Tragedi ini menjadi bukti empirik bahwa kebebasan pers belum sepenuhnya terlindungi oleh sistem hukum yang ada. Ketika suara-suara independen mati satu per satu, siapa lagi yang akan menyuarakan penderitaan warga sipil, penyerangan rumah sakit, dan kekejaman genosida? Setiap nyawa jurnalis Gaza yang gugur tanda redupnya jendela kebenaran tentang Gaza.
Dunia dalam Diam, Siapa Bertanggung Jawab?
British PM Keir Starmer menyuarakan "keprihatinan mendalam" atas kematian para jurnalis dan menyerukan penyelidikan independen. Amnesty International dan lembaga pers global juga mengecam serangan ini sebagai pelanggaran perang dan serangan terhadap kebebasan pers.
Namun kecaman tanpa tindak lanjut adalah sia-sia. Keheningan dari institusi seperti PBB dan ICC hanya memberikan ruang bagi negara kuat untuk terus bertindak sewenang-wenang tanpa konsekuensi yang nyata. Standar ganda ini memperlihatkan betapa lemahnya komitmen global terhadap kebebasan pers, khususnya ketika pelaku pelanggaran adalah sekutu politik negara-negara besar.
Kebebasan pers di Gaza ternoda bukan hanya oleh roket dan peluru, tetapi juga oleh pembiaran internasional. Dan inilah pengkhianatan yang nyata terhadap nilai-nilai kemanusiaan.
Membela Kebenaran adalah Kewajiban
Dalam kacamata Islam, jurnalis yang gugur di Gaza terkatagori sebagai syuhada fi sabilillah.

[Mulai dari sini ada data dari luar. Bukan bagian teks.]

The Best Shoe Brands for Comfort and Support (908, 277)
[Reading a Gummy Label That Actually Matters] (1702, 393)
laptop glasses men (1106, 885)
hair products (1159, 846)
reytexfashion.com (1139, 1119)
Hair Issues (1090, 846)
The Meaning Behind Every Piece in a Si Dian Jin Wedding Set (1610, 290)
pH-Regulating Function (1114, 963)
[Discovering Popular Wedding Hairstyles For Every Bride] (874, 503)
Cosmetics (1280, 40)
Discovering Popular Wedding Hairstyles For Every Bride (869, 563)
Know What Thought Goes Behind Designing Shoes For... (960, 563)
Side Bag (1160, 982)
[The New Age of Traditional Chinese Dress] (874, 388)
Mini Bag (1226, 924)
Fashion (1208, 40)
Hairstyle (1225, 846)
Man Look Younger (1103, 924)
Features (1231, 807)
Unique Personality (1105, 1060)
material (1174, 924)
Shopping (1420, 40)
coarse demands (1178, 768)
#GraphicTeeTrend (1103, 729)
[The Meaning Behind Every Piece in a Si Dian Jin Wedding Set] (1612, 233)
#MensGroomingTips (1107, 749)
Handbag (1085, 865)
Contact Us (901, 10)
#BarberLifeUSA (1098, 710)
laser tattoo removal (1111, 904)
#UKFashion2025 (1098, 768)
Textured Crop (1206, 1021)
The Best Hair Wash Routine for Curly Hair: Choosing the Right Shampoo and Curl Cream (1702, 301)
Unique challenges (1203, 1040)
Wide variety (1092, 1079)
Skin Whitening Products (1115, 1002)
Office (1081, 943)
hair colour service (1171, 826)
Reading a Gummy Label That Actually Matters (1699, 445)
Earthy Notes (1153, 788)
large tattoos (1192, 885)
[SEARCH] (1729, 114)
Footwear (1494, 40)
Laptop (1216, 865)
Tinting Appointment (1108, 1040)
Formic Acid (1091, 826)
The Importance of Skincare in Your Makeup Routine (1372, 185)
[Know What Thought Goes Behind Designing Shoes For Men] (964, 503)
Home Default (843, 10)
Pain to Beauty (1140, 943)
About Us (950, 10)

Mereka berjuang dengan pena, kamera, dan suara untuk menyingkap kezaliman.
Rasulullah ﷺ bersabda: "Penghulu para syuhada adalah Hamzah bin Abdul Muthalib dan seorang lelaki yang berdiri di hadapan penguasa zalim, lalu ia memerintahkannya (kepada kebaikan) dan melarangnya (dari kemungkaran), lalu penguasa itu membunuhnya." (HR Al-Hakim)
Membela Palestina dan para jurnalis yang dibunuh karena menyuarakan kebenaran, adalah kewajiban umat Islam. Allah ﷻ berfirman: “Dan mengapa kamu tidak berperang di jalan Allah dan (membela) orang-orang yang lemah, baik laki-laki, wanita maupun anak-anak yang berdoa: 'Ya Tuhan kami, keluarkanlah kami dari negeri ini yang zalim penduduknya, dan berilah kami pelindung dari sisi-Mu, dan berilah kami penolong dari sisi-Mu!" (QS. An-Nisa: 75)
Umat Islam tidak boleh tinggal diam. Darah jurnalis Gaza adalah pengingat bahwa kezaliman Israel tidak berhenti dengan merenggut nyawa warga sipil, tetapi juga menghancurkan pilar kebebasan pers. Dunia Islam perlu bersatu, tidak hanya dengan doa, tetapi juga dengan langkah nyata, yaitu diplomasi yang tegas, aksi politik kolektif, dan dukungan penuh kepada perjuangan Palestina.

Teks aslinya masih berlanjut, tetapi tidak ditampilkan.